▸ **PROBLEM REQUIREMENTS**
Could you set down exactly the lines of the data below, starting at the one that holds "LIRIK LAGU (121, 40)" and ending at the one that holds "Kebijakan Privasi (207, 2479)", both included, and only those?

▸ **DATA LISTING**
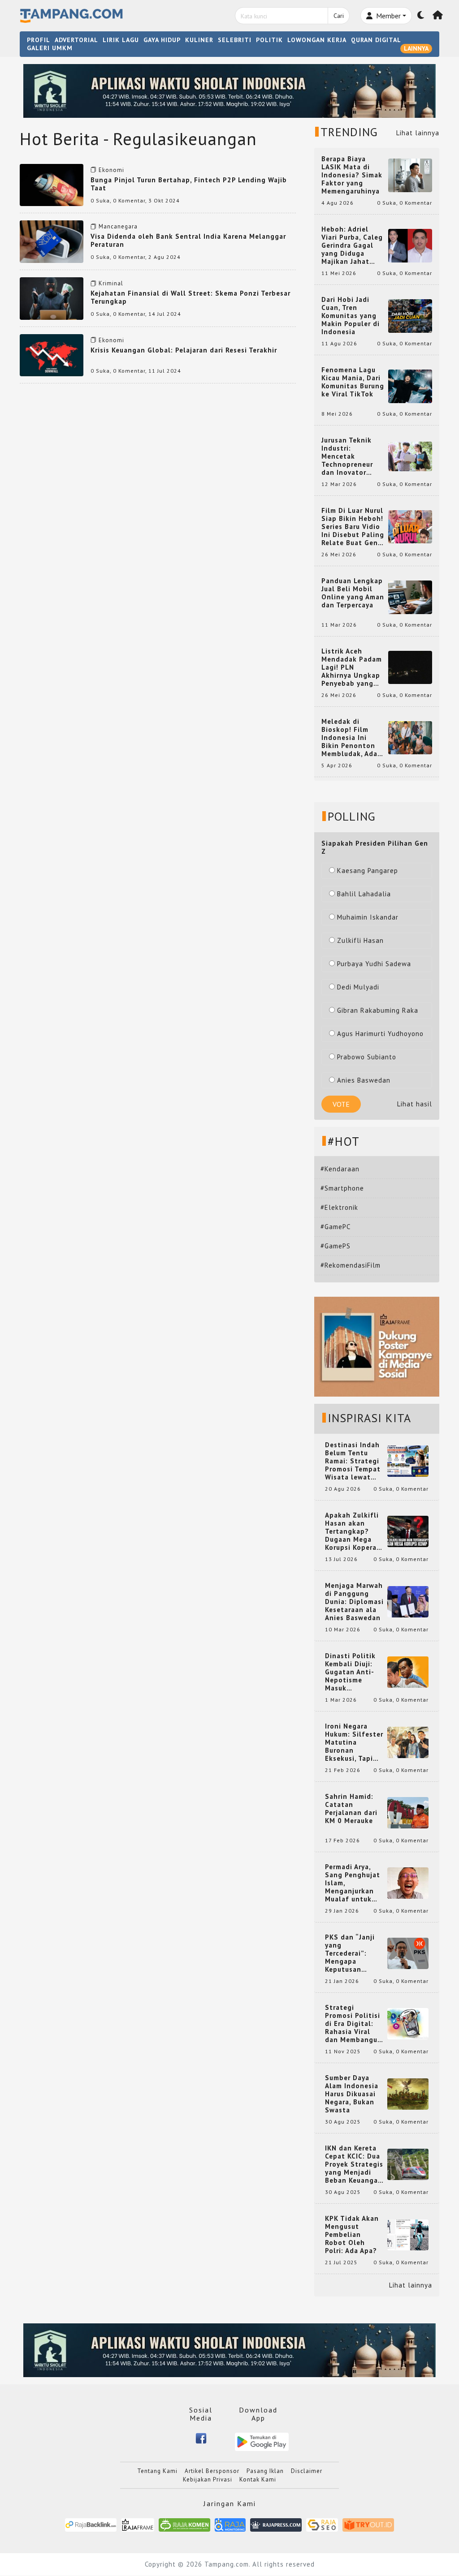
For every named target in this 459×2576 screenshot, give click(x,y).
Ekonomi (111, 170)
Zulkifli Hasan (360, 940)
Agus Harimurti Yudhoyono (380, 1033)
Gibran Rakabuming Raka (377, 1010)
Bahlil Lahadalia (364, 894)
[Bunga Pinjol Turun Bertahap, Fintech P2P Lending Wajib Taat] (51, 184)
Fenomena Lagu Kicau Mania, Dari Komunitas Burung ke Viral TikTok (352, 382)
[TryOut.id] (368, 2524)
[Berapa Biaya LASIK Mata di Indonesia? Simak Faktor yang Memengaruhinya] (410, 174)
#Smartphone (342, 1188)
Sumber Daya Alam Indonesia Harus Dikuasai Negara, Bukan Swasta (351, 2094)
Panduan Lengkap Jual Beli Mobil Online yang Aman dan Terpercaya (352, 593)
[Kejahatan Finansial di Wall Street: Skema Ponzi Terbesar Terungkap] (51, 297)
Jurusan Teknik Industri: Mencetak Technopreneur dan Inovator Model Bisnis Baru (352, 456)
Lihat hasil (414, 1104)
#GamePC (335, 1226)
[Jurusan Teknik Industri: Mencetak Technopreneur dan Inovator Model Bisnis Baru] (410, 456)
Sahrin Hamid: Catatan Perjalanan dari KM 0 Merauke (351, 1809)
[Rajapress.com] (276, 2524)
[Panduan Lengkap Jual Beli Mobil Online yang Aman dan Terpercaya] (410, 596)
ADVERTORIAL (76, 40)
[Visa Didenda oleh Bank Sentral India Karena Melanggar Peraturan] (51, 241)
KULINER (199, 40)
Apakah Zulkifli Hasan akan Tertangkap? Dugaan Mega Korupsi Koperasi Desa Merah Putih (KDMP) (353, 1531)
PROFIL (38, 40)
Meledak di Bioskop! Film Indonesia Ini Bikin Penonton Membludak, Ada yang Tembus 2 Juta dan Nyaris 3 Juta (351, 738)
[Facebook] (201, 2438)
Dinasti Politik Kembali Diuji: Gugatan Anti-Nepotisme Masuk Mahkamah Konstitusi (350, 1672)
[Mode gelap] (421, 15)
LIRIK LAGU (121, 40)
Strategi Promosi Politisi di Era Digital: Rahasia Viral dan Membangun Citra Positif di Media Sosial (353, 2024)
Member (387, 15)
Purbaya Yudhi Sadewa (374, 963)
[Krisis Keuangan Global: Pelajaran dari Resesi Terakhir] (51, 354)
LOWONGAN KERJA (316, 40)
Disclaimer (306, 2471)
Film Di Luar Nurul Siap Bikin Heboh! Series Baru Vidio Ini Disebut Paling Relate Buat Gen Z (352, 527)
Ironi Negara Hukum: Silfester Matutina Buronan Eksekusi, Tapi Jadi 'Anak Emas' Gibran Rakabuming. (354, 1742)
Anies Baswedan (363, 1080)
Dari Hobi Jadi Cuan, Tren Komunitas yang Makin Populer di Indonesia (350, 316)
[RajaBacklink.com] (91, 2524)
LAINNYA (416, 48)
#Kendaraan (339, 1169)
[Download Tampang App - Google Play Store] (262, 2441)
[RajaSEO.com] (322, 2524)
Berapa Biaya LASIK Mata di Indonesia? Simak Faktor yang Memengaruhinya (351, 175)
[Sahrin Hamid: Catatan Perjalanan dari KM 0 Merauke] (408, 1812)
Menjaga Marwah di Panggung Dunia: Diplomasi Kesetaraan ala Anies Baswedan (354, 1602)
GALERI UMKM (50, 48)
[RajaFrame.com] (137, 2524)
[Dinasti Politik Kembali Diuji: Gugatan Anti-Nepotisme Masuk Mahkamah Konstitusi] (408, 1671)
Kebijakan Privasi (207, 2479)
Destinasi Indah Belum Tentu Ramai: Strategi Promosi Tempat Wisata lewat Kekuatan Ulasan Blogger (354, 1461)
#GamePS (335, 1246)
--
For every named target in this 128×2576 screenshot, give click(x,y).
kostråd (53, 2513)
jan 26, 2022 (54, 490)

▸ **RESPONSE TO THIS EXERCISE**
LIRIK LAGU (121, 40)
Strategi Promosi Politisi di Era Digital: Rahasia Viral dan Membangun Citra Positif di Media Sosial (353, 2024)
Member (387, 15)
Purbaya Yudhi Sadewa (374, 963)
[Krisis Keuangan Global: Pelajaran dari Resesi Terakhir] (51, 354)
LOWONGAN KERJA (316, 40)
Disclaimer (306, 2471)
Film Di Luar Nurul Siap Bikin Heboh! Series Baru Vidio Ini Disebut Paling Relate Buat Gen Z (352, 527)
Ironi Negara Hukum: Silfester Matutina Buronan Eksekusi, Tapi Jadi 'Anak Emas' Gibran Rakabuming. (354, 1742)
Anies Baswedan (363, 1080)
Dari Hobi Jadi Cuan, Tren Komunitas yang Makin Populer di Indonesia (350, 316)
[RajaBacklink.com] (91, 2524)
LAINNYA (416, 48)
#Kendaraan (339, 1169)
[Download Tampang App - Google Play Store] (262, 2441)
[RajaSEO.com] (322, 2524)
Berapa Biaya LASIK Mata di Indonesia? Simak Faktor yang Memengaruhinya (351, 175)
[Sahrin Hamid: Catatan Perjalanan dari KM 0 Merauke] (408, 1812)
Menjaga Marwah di Panggung Dunia: Diplomasi Kesetaraan ala Anies Baswedan (354, 1602)
GALERI UMKM (50, 48)
[RajaFrame.com] (137, 2524)
[Dinasti Politik Kembali Diuji: Gugatan Anti-Nepotisme Masuk Mahkamah Konstitusi] (408, 1671)
Kebijakan Privasi (207, 2479)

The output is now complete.